These Easter Bunny Crescent Rolls use simple ingredients and turn them into charming bunny-shaped snacks. You can use store-bought crescent dough or make your own from scratch. These rolls work well as Easter appetizers, bunny dinner rolls, or bunny-themed snacks for kids. They’re soft, golden, and fun to shape, which makes them perfect for family prep days and holiday tables.

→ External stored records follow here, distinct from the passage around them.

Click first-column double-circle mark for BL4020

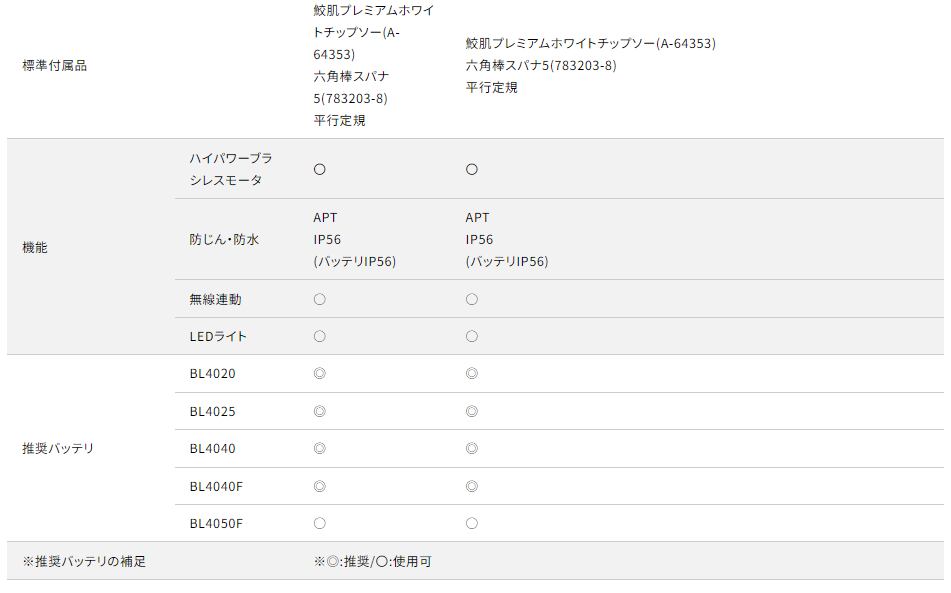coord(319,373)
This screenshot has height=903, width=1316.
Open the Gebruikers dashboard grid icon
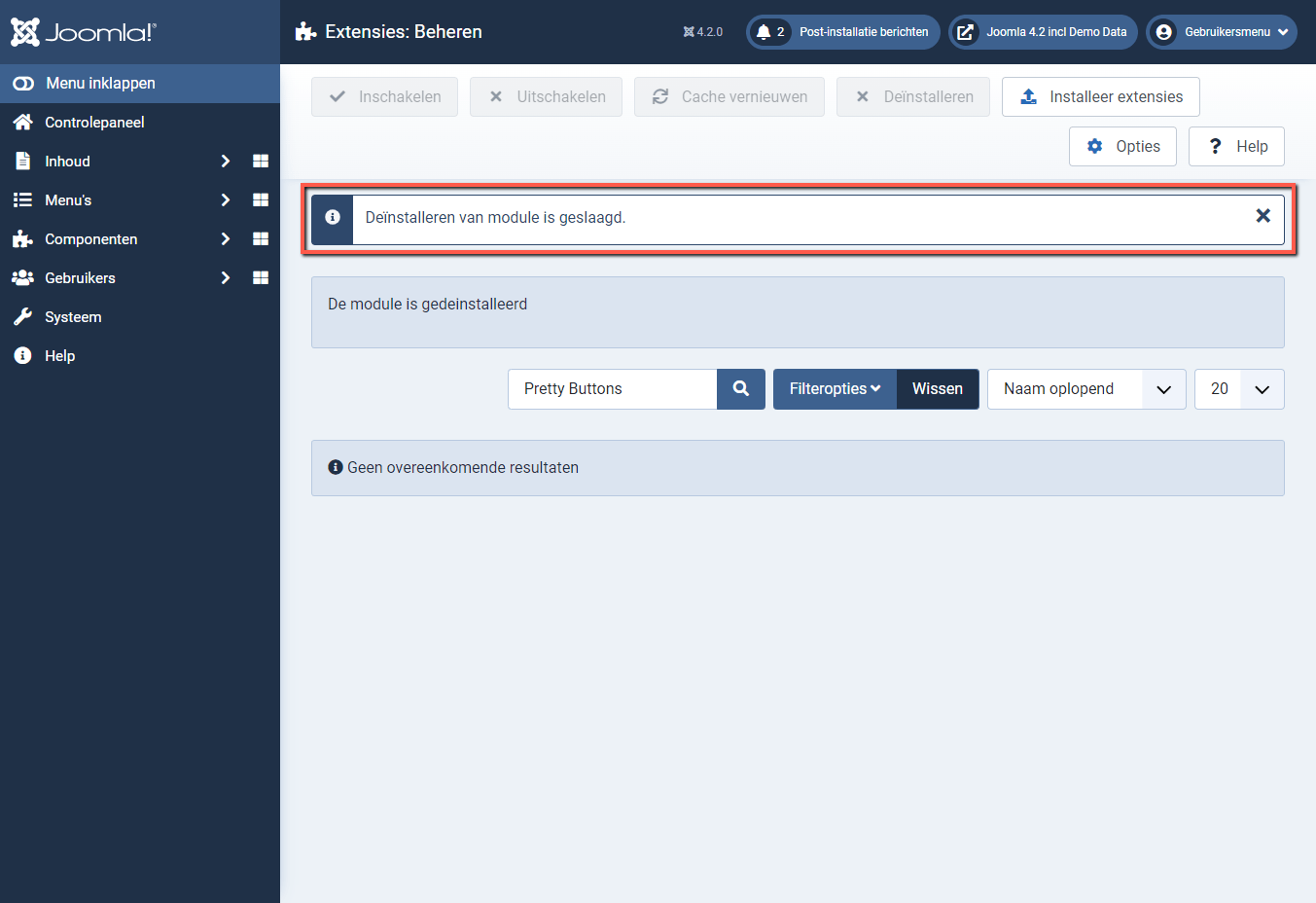click(260, 277)
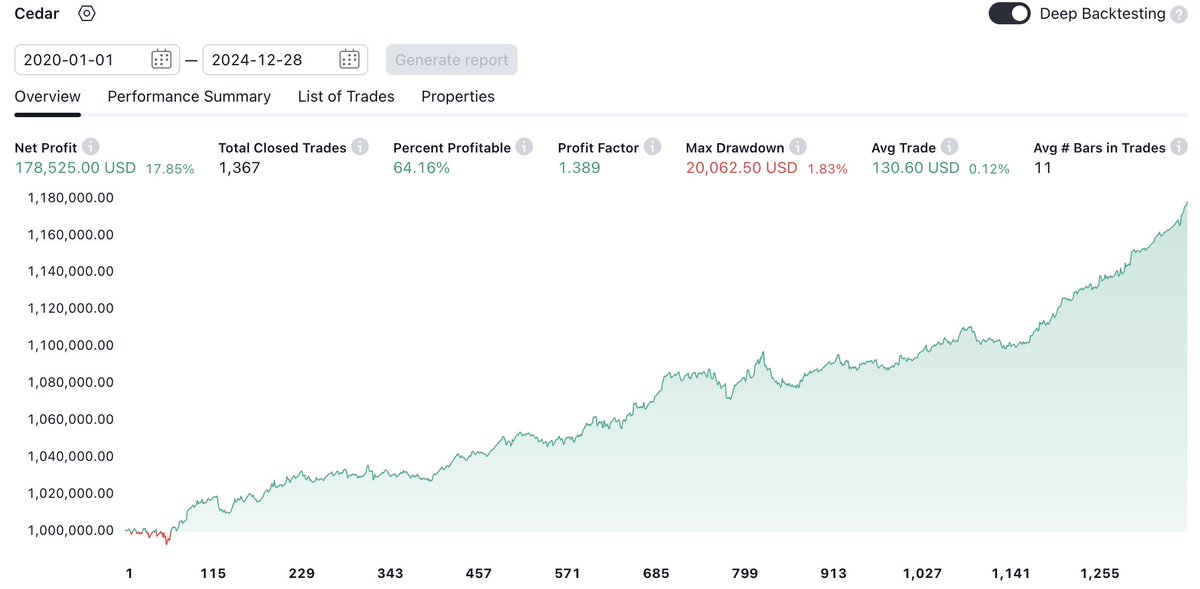Screen dimensions: 1200x589
Task: Switch to the Performance Summary tab
Action: [x=188, y=96]
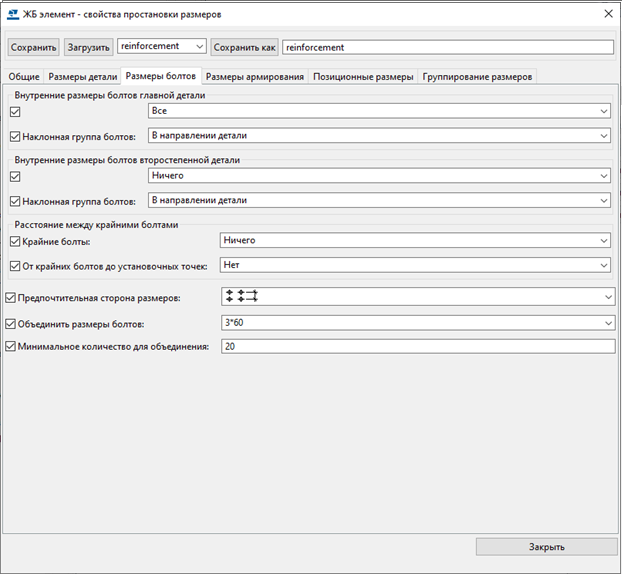The height and width of the screenshot is (574, 622).
Task: Click the 'Закрыть' button
Action: tap(546, 547)
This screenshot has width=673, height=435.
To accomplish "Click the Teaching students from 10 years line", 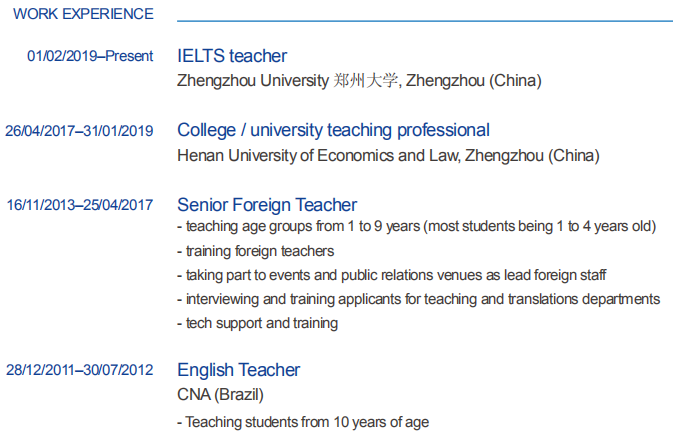I will [x=303, y=422].
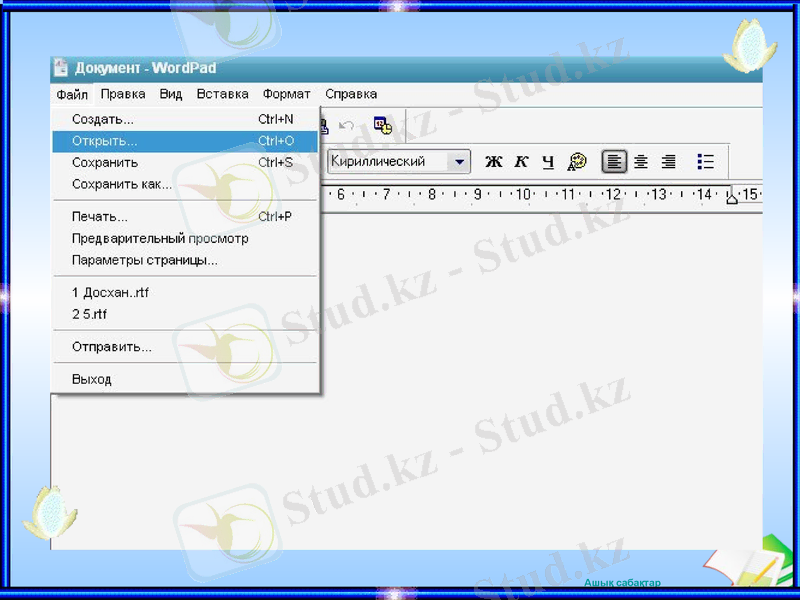Select the center alignment icon

point(641,160)
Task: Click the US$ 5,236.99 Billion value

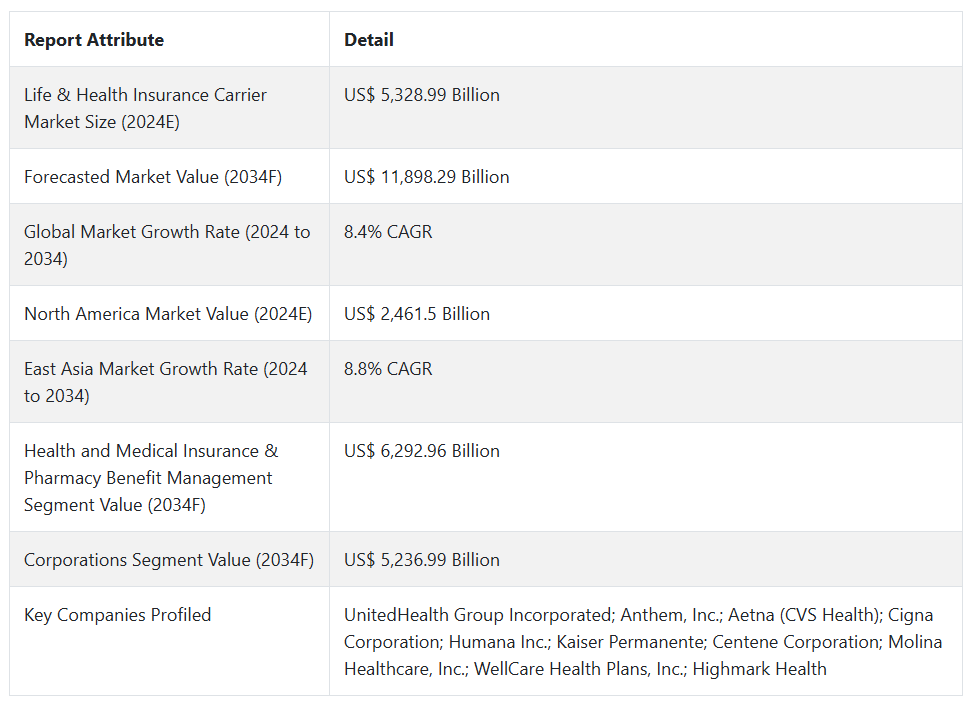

Each triangle of dough turns into a bunny body. The small loops on top become ears. The shape works best when the dough is rolled tightly and placed seam-side down. That small detail keeps the roll from springing open in the oven.
I like to brush them with egg wash. It gives them that smooth, golden surface you see on bakery rolls. If you’re adding a filling like Nutella or jam, just go light—too much will cause leaks.
For store-bought dough, cut each triangle lengthwise for better shaping. That extra step gives you a smaller roll that works better for bunny proportions.
What You Need

Canned crescent dough works just fine. Pillsbury is consistent, but any brand that keeps its shape during baking will do.
If you’re making homemade dough, be sure your yeast is active. Let it foam in warm water—about 110°F. I use whole milk for tenderness and melted butter for richness. Three to three and a half cups of flour gives flexibility depending on humidity.
Don’t skip the egg wash. One egg mixed with a tablespoon of water gives color and shine. For fillings, cinnamon sugar adds a nice layer. A small dab of chocolate or jam makes it feel special without changing the baking time.
You can pair these with Carrot Crescent Rolls if you’re looking for more Easter Bunny appetizers made from crescent dough.
Bunny Roll Shaping Tips

The main thing to get right is the roll and tuck. Start from the wide end of the triangle and roll tightly to the tip. Place the tip under the roll so it doesn’t unravel. Then form two small loops with dough scraps for ears.
If you’re using homemade dough, work quickly so it doesn’t dry out. Cut evenly sized triangles, about the size of a store-bought one halved lengthwise. That shape holds the bunny form best during baking.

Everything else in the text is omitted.